GIVEN PASSAGE section start

The organised private sector (OPS) says re-imposition of lockdown in Nigeria’s economic nerve centre of Lagos, will cut the economy deeper and instantly trigger mass layoffs of workers by employers who are barely struggling to keep businesses afloat amid continuing partial restrictions on their operations.
Timothy Olawale, Director-General of Nigeria Employers’ Consultative Association (NECA), spoke with BusinessDay on Friday amid speculations that the Lagos State government may be considering imposition of a fresh lockdown due to the continuing spike in the number of COVID-19 infections in the state.
As of June 18, 2020, Lagos still topped the chart of the COVID-19 pandemic in Nigeria, recording 280 new infections which pushed its total confirmed cases to 7,896 with 1,382 recoveries and 108 deaths. Bed spaces at the various isolation centres in the state are now posing a challenge to the government as the figure continues to spike.
The state governor, Babajide Sanwo-Olu recently hinted that the government would not hesitate to re-lock the state if the situation calls for it.

GIVEN PASSAGE section end
INFORMATION section start

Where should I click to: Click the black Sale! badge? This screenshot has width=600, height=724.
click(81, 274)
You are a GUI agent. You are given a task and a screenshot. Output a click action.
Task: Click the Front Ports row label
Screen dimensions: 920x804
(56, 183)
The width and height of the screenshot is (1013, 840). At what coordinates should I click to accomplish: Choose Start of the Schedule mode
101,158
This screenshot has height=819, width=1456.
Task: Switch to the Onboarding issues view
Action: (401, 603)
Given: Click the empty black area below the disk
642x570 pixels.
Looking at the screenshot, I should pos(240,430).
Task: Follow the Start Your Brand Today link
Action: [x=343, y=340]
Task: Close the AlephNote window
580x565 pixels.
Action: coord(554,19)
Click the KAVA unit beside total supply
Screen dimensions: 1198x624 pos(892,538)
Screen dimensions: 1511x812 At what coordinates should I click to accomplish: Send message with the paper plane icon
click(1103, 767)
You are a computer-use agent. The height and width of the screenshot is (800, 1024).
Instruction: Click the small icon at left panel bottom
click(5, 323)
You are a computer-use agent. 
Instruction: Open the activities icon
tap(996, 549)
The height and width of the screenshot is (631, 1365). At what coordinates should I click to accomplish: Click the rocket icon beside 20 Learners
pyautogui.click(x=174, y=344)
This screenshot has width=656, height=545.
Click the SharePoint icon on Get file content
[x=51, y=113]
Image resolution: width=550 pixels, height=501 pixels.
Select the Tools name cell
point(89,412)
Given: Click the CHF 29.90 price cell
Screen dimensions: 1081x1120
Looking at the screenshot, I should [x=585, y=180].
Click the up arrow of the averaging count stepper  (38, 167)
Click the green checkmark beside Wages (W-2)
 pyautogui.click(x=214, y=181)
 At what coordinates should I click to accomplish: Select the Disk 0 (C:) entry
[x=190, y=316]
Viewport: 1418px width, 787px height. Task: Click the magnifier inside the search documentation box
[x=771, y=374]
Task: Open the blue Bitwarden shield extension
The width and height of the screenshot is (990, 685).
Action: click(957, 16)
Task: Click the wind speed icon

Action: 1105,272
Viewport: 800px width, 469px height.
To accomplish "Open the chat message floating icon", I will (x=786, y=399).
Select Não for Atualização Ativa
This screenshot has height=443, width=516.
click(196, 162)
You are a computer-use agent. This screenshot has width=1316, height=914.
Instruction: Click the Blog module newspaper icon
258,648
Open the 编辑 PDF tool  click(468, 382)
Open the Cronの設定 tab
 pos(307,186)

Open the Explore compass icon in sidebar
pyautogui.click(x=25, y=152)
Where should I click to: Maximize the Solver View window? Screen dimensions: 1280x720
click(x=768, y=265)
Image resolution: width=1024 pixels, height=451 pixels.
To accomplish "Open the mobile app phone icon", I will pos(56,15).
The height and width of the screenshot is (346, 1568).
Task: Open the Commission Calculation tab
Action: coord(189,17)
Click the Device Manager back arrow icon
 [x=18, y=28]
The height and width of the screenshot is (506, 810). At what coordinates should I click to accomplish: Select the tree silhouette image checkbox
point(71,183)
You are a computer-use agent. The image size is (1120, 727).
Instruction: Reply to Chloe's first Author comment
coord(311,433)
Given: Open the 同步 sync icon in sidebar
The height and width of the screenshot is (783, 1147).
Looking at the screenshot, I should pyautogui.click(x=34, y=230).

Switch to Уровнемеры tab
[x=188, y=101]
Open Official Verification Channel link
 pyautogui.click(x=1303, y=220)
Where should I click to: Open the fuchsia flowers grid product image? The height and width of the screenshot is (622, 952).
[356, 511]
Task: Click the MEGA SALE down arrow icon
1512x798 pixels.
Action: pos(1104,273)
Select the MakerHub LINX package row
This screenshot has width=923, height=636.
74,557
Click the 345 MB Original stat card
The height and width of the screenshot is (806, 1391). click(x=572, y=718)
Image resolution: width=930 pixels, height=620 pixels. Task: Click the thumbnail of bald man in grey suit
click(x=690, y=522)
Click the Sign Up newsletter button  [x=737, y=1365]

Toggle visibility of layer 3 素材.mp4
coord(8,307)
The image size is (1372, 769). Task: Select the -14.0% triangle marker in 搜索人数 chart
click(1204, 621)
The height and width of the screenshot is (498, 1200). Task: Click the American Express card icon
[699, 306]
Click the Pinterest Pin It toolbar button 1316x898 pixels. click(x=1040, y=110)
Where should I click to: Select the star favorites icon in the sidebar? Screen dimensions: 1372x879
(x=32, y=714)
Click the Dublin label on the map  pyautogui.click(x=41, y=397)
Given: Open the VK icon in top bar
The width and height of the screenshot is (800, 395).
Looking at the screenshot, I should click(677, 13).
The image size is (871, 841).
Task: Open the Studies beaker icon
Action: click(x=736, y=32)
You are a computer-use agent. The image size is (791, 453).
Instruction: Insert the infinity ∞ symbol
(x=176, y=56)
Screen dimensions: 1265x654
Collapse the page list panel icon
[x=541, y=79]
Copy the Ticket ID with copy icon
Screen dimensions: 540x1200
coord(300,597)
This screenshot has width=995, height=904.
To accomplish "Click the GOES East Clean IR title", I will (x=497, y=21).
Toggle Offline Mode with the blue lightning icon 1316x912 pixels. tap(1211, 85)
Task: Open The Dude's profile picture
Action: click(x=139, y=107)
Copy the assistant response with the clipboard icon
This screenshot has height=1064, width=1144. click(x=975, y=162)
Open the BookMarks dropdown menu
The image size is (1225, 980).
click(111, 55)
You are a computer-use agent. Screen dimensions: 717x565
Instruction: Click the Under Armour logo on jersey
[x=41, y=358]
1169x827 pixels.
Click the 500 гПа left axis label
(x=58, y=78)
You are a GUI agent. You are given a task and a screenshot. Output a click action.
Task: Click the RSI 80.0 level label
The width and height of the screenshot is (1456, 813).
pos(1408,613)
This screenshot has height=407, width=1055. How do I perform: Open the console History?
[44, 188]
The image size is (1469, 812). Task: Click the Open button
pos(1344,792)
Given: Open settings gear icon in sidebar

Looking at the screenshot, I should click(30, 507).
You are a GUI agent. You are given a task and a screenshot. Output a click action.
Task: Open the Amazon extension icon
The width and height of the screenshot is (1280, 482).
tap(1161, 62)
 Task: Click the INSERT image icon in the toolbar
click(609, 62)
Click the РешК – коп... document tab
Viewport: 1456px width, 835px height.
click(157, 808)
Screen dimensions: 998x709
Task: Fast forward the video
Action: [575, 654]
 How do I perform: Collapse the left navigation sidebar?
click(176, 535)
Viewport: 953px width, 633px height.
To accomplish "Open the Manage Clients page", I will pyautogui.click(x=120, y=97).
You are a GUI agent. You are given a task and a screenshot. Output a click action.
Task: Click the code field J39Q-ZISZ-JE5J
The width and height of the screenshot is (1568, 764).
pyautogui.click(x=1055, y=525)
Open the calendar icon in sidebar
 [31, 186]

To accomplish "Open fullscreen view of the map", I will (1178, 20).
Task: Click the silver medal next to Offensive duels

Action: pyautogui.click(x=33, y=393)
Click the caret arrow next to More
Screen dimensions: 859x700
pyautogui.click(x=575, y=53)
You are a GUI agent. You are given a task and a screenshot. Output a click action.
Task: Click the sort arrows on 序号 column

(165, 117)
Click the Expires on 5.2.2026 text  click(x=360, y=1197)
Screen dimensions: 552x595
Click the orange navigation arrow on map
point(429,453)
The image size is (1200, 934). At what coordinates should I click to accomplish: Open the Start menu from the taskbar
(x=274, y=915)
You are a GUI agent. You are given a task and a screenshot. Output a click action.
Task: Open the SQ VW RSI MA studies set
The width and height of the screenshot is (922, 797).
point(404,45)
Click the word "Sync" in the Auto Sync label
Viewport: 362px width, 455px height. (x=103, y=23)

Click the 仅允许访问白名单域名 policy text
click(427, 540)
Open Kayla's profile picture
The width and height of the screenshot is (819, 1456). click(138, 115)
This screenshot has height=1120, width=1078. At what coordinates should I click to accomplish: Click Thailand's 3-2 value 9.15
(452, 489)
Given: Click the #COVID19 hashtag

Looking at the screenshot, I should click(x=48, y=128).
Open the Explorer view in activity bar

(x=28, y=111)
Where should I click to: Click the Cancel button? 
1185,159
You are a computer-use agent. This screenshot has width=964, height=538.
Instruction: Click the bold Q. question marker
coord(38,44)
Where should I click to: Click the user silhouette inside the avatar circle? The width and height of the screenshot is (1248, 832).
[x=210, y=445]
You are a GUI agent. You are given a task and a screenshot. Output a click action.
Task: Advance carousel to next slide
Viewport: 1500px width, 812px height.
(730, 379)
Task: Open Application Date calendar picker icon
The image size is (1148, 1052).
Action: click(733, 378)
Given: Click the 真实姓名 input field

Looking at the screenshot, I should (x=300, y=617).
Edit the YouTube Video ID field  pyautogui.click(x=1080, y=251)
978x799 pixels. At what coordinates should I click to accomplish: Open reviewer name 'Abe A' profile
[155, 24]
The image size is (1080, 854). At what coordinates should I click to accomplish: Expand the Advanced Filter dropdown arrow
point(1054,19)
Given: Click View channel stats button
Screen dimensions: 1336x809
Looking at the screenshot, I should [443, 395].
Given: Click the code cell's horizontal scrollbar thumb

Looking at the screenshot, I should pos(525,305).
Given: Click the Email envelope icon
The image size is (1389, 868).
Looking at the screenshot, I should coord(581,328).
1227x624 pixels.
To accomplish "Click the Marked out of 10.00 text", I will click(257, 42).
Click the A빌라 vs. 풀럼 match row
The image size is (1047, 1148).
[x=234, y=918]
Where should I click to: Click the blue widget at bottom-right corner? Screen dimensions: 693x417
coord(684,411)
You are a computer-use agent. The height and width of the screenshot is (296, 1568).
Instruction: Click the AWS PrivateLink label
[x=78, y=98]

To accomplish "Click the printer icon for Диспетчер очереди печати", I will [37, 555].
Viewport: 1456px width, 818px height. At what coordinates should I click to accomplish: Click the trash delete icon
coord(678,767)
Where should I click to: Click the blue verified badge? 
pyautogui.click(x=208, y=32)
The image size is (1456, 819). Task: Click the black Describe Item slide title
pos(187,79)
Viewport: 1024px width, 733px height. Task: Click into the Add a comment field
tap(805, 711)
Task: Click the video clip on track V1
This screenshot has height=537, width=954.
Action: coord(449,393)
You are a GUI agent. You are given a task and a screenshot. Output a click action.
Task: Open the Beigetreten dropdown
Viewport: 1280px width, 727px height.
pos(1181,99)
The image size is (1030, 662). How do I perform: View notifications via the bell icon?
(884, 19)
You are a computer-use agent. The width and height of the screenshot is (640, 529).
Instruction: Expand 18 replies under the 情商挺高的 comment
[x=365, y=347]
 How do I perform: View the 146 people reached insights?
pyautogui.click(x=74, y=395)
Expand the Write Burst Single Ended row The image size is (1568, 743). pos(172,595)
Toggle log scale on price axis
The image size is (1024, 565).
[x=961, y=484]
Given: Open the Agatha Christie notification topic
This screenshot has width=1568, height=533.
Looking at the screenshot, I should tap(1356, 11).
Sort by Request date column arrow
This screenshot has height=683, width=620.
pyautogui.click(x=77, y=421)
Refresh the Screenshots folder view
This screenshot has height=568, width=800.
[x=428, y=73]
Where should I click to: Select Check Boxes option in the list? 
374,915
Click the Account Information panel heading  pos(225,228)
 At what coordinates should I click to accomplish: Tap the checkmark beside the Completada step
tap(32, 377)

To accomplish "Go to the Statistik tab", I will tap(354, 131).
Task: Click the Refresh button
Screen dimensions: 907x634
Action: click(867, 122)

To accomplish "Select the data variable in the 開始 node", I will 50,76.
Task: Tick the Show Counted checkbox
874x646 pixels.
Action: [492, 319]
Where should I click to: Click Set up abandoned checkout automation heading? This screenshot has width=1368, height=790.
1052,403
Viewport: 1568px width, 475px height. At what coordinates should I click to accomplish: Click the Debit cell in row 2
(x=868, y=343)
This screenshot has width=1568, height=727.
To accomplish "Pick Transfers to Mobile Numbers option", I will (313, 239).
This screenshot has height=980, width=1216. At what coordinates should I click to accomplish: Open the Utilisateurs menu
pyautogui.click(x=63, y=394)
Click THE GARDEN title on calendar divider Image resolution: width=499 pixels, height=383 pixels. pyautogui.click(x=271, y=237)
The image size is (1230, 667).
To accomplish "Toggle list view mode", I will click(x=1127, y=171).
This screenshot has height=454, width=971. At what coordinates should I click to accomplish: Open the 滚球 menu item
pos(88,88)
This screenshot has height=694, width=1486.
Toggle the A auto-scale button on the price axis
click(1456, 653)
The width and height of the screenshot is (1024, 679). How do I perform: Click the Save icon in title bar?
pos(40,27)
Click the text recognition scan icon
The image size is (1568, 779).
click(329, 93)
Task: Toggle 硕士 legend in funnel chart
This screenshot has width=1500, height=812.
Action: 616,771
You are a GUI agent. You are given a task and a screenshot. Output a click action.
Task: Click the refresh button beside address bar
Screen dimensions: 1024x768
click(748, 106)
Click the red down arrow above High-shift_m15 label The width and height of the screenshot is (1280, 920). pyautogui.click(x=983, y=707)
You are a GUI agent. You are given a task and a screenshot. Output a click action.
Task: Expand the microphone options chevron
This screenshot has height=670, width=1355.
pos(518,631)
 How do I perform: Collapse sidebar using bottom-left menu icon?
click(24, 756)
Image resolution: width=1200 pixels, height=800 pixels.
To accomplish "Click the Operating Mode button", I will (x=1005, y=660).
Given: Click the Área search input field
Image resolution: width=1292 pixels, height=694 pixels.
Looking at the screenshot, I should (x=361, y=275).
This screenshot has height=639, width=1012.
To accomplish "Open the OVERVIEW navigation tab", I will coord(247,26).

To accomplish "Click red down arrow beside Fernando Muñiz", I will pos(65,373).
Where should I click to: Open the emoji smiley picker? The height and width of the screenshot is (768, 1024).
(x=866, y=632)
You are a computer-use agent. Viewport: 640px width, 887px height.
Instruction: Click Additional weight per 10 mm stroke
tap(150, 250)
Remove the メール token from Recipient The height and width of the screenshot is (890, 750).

INFORMATION section end

TASKS TO CARRY OUT:
- A) Write out the part of the Lagos lockdown report that begins at the words "Timothy Olawale, Director-General" and stops after the words "in the state.".
- B) Pick up the Lagos lockdown report after its final sentence and keep writing it.
The material can be set aside, since none of it is needed here.

ANSWERS GIVEN:
- A)
Timothy Olawale, Director-General of Nigeria Employers’ Consultative Association (NECA), spoke with BusinessDay on Friday amid speculations that the Lagos State government may be considering imposition of a fresh lockdown due to the continuing spike in the number of COVID-19 infections in the state.

- B)
But the organised business community believes that a fresh lockdown would deeply hurt the economy.
“One can understand why the government could be thinking of re-locking Lagos. People have been generally careless about the guidelines and protocols to stay safe. The facemasks are not being worn as expected, social and physical distancing is not being observed. As a result, the state has continued to record increased infections and deaths from COVID-19 and the government may want to have a rethink.
“But it would be a serious setback for the economy. As we speak, businesses are struggling because of the limitations they still face,” said Olawale.
The DG added that some factories have been unable to run their normal shifts as result of the 10pm to 4am curfew in addition to the difficulty they encounter transporting their products because of the inter-state movement restrictions. “Even though the government allows exemptions, but the security personnel have turned our highways into venture; they don’t allow products to move on the highways without collecting money,” said Olawale.
The NECA DG warned that the reposition of a lockdown amid the difficulties would trigger mass layoffs by employers who have only managed to hold their staff with the hope things would improve soon.
Olawale argued that rather than re-imposing a lockdown, the government should enforce the COVID-19 guidelines and protocols to limit the spread of the disease.
“Enforcement of the guidelines and protocols has been very weak. What we would advise the government to do now is enforcement and not re-imposition of a lockdown because that would have dire consequences for the national economy,” Olawale argued.